AUTHOR=Miyajima Yuna , Karashima Shigehiro , Ogai Kazuhiro , Taniguchi Kouki , Ogura Kohei , Kawakami Masaki , Nambo Hidetaka , Kometani Mitsuhiro , Aono Daisuke , Demura Masashi , Yoneda Takashi , Tsujiguchi Hiromasa , Hara Akinori , Nakamura Hiroyuki , Okamoto Shigefumi TITLE=Impact of gut microbiome on dyslipidemia in japanese adults: Assessment of the Shika-machi super preventive health examination results for causal inference JOURNAL=Frontiers in Cellular and Infection Microbiology VOLUME=12 YEAR=2022 URL=https://www.frontiersin.org/journals/cellular-and-infection-microbiology/articles/10.3389/fcimb.2022.908997 DOI=10.3389/fcimb.2022.908997 ISSN=2235-2988 ABSTRACT=

Dyslipidemia (DL) is one of the most common lifestyle-related diseases. There are few reports showing the causal relationship between gut microbiota (GM) and DL. In the present study, we used a linear non-Gaussian acyclic model (LiNGAM) to evaluate the causal relationship between GM and DL. A total of 79 men and 82 women aged 40 years or older living in Shika-machi, Ishikawa Prefecture, Japan were included in the analysis, and their clinical information was investigated.
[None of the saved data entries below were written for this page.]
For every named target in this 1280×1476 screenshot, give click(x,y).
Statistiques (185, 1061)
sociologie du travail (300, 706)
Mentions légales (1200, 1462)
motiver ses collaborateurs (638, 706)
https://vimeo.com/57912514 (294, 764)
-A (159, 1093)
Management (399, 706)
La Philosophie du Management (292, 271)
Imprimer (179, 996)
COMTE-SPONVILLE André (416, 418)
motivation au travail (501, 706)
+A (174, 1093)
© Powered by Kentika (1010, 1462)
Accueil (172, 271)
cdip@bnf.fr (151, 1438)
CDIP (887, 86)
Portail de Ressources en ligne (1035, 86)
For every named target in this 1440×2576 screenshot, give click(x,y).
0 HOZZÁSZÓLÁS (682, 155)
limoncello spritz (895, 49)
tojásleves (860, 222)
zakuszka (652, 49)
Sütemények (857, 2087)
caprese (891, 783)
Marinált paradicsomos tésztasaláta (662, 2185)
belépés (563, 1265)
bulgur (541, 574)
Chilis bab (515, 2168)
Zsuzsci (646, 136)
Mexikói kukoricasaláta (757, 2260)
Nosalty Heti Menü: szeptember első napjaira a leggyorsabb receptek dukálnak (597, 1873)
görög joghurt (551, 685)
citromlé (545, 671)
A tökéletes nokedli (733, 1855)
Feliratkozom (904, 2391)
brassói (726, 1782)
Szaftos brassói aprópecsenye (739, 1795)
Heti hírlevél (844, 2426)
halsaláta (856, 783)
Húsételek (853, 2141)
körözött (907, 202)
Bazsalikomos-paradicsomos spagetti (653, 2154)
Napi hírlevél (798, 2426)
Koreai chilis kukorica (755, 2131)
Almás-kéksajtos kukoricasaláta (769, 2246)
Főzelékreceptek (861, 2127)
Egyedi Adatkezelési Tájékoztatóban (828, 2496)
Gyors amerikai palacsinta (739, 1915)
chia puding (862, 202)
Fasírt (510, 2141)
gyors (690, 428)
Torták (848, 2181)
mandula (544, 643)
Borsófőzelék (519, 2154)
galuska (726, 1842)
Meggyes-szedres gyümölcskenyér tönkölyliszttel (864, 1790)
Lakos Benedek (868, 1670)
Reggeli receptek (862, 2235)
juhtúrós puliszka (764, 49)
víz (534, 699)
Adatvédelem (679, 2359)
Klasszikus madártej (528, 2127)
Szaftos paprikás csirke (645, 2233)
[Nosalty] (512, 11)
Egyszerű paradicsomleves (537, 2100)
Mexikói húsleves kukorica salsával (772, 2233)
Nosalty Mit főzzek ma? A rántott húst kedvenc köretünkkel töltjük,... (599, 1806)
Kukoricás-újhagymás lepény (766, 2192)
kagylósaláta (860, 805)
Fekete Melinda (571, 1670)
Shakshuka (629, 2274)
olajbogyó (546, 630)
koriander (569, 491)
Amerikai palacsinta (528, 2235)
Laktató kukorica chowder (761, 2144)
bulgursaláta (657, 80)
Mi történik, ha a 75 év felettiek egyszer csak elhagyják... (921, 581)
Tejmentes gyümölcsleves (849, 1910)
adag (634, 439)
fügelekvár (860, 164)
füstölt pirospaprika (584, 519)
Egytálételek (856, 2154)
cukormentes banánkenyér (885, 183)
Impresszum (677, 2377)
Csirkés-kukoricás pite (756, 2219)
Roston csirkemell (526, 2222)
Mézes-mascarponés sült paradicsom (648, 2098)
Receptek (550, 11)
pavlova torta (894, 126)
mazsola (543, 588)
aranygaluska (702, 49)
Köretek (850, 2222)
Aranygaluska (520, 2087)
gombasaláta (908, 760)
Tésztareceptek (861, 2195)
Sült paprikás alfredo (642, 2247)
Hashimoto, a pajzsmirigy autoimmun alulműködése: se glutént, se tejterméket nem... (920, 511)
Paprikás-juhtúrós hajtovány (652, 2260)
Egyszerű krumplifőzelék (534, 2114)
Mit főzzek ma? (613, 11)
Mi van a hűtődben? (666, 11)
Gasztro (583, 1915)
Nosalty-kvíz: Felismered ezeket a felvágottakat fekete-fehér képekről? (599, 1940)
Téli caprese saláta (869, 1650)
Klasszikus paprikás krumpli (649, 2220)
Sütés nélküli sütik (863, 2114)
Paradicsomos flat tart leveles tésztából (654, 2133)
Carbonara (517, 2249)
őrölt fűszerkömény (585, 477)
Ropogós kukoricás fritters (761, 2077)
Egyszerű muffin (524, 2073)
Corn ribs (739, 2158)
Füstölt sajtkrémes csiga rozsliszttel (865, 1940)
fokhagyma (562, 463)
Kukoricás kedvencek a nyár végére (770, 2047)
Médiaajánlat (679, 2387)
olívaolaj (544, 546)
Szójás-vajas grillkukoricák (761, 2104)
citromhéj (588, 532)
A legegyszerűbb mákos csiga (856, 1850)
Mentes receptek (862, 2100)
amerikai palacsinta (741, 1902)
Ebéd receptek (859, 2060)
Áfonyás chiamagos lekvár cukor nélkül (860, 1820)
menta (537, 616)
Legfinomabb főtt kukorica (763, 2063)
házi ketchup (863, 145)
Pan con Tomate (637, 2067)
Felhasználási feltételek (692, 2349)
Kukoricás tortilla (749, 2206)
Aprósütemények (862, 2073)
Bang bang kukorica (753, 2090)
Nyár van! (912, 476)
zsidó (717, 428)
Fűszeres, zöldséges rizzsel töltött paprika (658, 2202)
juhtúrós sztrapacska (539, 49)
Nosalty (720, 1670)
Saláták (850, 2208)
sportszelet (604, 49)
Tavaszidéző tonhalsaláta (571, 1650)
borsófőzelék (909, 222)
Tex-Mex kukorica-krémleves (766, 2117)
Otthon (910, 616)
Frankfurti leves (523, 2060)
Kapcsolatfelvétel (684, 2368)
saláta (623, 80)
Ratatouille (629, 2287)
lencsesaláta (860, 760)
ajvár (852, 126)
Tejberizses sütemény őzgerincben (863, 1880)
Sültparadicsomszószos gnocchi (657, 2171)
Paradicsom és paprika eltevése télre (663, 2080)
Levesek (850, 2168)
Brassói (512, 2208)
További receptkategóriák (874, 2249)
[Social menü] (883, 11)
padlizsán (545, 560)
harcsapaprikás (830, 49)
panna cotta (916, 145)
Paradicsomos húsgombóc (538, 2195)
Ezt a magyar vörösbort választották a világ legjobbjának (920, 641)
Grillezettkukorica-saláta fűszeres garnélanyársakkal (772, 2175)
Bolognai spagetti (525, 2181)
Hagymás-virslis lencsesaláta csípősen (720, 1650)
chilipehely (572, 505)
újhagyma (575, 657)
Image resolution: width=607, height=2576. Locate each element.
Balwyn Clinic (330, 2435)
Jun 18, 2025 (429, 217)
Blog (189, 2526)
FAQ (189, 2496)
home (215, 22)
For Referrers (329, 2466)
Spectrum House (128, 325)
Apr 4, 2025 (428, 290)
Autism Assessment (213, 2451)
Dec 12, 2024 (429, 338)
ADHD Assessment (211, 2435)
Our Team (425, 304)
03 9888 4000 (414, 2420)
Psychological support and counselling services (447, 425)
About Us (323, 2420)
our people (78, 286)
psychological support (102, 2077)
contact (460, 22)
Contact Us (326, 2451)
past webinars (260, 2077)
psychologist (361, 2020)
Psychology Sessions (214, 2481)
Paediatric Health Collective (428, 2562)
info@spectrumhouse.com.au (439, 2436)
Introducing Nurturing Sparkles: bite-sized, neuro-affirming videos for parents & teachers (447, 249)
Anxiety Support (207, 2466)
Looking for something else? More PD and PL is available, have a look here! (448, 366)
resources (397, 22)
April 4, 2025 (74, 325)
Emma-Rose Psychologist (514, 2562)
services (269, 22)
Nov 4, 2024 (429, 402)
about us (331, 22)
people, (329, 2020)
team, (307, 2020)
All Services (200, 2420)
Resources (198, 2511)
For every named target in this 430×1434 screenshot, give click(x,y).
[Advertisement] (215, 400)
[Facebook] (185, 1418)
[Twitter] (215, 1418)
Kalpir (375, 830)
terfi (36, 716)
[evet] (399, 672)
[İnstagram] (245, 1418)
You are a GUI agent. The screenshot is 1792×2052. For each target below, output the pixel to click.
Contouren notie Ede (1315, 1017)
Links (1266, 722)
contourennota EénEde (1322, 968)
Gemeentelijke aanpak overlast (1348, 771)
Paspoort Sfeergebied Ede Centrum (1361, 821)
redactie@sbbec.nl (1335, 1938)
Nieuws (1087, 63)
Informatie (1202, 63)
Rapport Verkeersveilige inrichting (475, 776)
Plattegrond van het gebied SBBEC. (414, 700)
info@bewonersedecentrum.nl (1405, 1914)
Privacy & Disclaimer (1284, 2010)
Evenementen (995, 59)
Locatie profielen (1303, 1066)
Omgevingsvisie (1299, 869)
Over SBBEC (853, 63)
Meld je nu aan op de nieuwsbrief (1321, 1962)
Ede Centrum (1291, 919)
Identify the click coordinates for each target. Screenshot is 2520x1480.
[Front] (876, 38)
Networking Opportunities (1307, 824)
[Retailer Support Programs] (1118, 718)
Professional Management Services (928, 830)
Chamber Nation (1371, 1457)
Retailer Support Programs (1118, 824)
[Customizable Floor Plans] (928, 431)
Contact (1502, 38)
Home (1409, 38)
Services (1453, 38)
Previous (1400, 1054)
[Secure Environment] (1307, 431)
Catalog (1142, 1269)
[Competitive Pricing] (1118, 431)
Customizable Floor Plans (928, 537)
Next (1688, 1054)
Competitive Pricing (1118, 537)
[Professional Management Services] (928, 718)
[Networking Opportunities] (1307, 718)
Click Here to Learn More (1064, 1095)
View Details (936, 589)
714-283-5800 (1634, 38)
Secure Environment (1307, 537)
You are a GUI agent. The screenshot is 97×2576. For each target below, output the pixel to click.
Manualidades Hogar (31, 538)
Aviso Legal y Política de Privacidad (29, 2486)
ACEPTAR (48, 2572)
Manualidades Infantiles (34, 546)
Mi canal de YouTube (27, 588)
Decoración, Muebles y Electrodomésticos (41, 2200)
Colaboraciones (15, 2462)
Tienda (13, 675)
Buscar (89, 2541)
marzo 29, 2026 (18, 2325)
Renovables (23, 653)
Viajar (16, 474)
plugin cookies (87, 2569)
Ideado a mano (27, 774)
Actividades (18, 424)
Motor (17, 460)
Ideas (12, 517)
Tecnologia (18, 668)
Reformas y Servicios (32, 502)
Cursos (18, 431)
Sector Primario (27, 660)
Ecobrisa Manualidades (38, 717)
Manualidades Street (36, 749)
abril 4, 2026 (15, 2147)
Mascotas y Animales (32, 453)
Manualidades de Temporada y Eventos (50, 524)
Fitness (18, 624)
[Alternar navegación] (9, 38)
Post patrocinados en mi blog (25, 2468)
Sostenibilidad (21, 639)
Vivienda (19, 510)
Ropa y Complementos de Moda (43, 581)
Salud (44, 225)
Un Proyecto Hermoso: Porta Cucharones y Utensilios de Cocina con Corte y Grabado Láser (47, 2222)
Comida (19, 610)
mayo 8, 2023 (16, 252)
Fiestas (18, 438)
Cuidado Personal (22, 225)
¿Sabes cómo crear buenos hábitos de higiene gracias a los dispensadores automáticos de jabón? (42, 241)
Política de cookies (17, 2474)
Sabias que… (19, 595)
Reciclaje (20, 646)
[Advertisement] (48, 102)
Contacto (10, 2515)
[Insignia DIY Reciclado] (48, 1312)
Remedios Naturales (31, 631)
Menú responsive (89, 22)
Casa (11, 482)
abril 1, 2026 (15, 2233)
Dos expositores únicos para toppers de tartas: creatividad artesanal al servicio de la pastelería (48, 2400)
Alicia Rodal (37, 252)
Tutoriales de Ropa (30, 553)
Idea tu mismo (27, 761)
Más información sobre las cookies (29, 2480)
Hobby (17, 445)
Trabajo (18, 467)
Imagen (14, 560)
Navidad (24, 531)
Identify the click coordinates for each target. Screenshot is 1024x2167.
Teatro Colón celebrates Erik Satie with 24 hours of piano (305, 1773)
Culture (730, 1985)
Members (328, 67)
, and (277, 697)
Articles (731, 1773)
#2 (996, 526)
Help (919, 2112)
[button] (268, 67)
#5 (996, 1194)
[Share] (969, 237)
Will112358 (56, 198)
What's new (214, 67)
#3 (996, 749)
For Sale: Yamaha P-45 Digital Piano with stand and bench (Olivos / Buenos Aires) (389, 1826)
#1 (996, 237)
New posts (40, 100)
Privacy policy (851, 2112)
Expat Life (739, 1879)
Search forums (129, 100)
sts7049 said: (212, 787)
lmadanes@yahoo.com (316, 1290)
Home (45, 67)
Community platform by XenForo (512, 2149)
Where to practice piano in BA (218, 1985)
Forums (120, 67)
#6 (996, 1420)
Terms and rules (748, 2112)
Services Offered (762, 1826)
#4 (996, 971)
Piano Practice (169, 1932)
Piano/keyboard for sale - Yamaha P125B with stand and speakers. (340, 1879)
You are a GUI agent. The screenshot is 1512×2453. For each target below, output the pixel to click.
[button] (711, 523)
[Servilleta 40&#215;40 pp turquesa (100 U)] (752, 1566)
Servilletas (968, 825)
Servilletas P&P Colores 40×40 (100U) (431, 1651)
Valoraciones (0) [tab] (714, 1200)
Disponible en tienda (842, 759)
DNA extracted from the GM was processed to sequence the 16S rRNA gene using next-generation sequencing. Participants were divided into four groups based on sex and lipid profile information. The results of one-way analysis of covariance, linear discriminant analysis effect size, and least absolute value reduction and selection operator logistic regression model indicated that several bacteria between men and women may be associated with DL. The LiNGAM showed a presumed causal relationship between different bacteria and lipid profiles in men and women. In men, Prevotella 9 and Bacteroides were shown to be potentially associated with changes in low- and high-density lipoprotein cholesterol levels. In women, the LiNGAM results showed two bacteria, Akkermansia and Escherichia/Shigella, had a presumptive causal relationship with lipid profiles. These results may provide a new sex-based strategy to reduce the risk of developing DL and to treat DL through the regulation of the intestinal environment using specific GM.